Text provided »
↓↓↓

Configuration Options

Lifecycle Support

Enable lifecycle management for nodes that need state transitions: - Configure: Parameter validation and resource allocation - Activate: Start publishing/subscribing - Deactivate: Pause operations - Cleanup: Release resources - Shutdown: Final cleanup

Communication Patterns

  • Publishers: Data broadcasting
  • Subscribers: Data reception with callbacks
  • Services: Request-response communication
  • Actions: Long-running task coordination
  • Parameters: Dynamic configuration

Building and Testing

Build Process

# Standard colcon build
colcon build --packages-select your_package

# With tests
colcon build --packages-select your_package --cmake-args -DBUILD_TESTING=ON

Running Tests

# Run tests
colcon test --packages-select your_package

# View results
colcon test-result --verbose

Component Loading

# Load component at runtime
ros2 component load /ComponentManager your_package YourPackageNode

Best Practices

Performance Optimization

  • Use appropriate QoS settings for your use case
  • Minimize dynamic memory allocation in hot paths
  • Use std::chrono for timing instead of deprecated methods
  • Leverage C++17 features like constexpr and if constexpr

Error Handling

  • Use ROS 2 logging macros (RCLCPP_*)

↑↑↑

Provided material »
↓↓↓

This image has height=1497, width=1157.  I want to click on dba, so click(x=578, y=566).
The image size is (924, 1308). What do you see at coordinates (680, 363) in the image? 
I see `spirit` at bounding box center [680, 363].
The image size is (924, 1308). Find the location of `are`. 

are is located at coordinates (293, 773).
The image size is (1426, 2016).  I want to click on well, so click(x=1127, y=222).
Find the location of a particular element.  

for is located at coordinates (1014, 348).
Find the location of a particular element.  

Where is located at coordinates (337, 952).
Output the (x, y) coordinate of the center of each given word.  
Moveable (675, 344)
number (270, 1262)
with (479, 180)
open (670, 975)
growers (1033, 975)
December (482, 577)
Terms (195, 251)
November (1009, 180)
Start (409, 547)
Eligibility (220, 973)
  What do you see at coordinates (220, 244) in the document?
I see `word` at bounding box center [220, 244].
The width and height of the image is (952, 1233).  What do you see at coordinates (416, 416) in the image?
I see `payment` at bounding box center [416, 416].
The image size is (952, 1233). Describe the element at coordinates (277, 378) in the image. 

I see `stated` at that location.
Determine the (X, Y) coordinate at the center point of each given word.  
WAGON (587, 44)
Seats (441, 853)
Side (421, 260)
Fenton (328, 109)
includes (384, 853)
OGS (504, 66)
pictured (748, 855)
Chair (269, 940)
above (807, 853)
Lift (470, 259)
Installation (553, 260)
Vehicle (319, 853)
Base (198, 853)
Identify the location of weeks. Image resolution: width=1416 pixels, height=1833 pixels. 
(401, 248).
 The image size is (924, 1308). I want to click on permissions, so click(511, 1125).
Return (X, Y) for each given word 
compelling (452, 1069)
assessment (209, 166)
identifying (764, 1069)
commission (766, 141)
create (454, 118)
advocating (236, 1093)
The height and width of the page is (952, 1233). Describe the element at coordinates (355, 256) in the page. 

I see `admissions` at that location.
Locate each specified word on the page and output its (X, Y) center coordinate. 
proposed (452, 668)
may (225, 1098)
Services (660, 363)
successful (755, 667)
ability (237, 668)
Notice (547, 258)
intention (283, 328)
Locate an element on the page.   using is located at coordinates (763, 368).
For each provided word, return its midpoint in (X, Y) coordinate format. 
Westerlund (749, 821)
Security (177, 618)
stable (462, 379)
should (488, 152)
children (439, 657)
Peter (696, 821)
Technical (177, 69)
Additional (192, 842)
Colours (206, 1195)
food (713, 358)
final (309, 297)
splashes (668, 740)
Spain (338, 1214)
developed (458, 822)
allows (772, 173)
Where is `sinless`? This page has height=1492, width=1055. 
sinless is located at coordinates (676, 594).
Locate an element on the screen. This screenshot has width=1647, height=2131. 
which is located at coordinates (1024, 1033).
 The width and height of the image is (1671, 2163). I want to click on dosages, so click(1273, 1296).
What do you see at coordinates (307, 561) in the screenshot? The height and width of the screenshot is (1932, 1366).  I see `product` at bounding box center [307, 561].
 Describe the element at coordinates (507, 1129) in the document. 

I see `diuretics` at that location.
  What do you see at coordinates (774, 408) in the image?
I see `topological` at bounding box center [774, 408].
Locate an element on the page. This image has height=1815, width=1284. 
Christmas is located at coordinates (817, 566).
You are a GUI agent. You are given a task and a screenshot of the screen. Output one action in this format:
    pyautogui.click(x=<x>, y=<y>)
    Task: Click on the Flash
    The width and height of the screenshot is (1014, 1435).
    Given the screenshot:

↑↑↑

What is being asked » Rewrite the paragraph of the ROS 2 text that begins "Enable lifecycle management" as a short list, keeping each state and what it does.

Response to this exercise »
Lifecycle management for nodes needing state transitions:
- Configure: validate parameters, allocate resources
- Activate: start publishing/subscribing
- Deactivate: pause operations
- Cleanup: release resources
- Shutdown: final cleanup